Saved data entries
★ ★ ★ ★ ★ ★ ★
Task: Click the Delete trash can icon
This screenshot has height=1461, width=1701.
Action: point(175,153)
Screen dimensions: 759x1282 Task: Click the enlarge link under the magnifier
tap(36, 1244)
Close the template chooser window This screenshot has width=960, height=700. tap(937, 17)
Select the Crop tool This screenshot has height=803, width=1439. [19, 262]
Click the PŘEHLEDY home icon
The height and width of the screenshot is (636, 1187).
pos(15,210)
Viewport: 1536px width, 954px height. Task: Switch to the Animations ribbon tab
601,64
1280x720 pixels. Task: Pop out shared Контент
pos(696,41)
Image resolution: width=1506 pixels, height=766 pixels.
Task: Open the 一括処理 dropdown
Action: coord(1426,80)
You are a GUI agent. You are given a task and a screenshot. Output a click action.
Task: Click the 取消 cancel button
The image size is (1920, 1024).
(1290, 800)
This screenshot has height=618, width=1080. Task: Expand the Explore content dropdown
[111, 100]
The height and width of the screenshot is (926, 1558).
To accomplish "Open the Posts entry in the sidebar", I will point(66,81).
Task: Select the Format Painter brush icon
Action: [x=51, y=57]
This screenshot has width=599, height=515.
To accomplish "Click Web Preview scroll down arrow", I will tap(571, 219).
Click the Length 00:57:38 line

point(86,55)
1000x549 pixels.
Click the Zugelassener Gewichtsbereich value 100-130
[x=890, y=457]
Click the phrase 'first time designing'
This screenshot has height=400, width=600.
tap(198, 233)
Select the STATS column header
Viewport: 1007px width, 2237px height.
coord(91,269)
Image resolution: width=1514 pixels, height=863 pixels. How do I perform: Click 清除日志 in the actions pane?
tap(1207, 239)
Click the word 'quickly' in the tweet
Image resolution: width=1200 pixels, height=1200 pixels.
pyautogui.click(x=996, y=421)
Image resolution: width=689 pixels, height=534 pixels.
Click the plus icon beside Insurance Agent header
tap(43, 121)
★ ★ ★ ★ ★ ★ ★
Including any blank lines, repeat the data exactly.

Task: Click the Delete trash can icon
This screenshot has height=1461, width=1701.
Action: point(175,153)
Screen dimensions: 759x1282 Task: Click the enlarge link under the magnifier
tap(36, 1244)
Close the template chooser window This screenshot has width=960, height=700. tap(937, 17)
Select the Crop tool This screenshot has height=803, width=1439. [19, 262]
Click the PŘEHLEDY home icon
The height and width of the screenshot is (636, 1187).
pos(15,210)
Viewport: 1536px width, 954px height. Task: Switch to the Animations ribbon tab
601,64
1280x720 pixels. Task: Pop out shared Контент
pos(696,41)
Image resolution: width=1506 pixels, height=766 pixels.
Task: Open the 一括処理 dropdown
Action: coord(1426,80)
You are a GUI agent. You are given a task and a screenshot. Output a click action.
Task: Click the 取消 cancel button
The image size is (1920, 1024).
(1290, 800)
This screenshot has height=618, width=1080. Task: Expand the Explore content dropdown
[111, 100]
The height and width of the screenshot is (926, 1558).
To accomplish "Open the Posts entry in the sidebar", I will point(66,81).
Task: Select the Format Painter brush icon
Action: [x=51, y=57]
This screenshot has width=599, height=515.
To accomplish "Click Web Preview scroll down arrow", I will tap(571, 219).
Click the Length 00:57:38 line

point(86,55)
1000x549 pixels.
Click the Zugelassener Gewichtsbereich value 100-130
[x=890, y=457]
Click the phrase 'first time designing'
This screenshot has height=400, width=600.
tap(198, 233)
Select the STATS column header
Viewport: 1007px width, 2237px height.
coord(91,269)
Image resolution: width=1514 pixels, height=863 pixels. How do I perform: Click 清除日志 in the actions pane?
tap(1207, 239)
Click the word 'quickly' in the tweet
Image resolution: width=1200 pixels, height=1200 pixels.
pyautogui.click(x=996, y=421)
Image resolution: width=689 pixels, height=534 pixels.
Click the plus icon beside Insurance Agent header
tap(43, 121)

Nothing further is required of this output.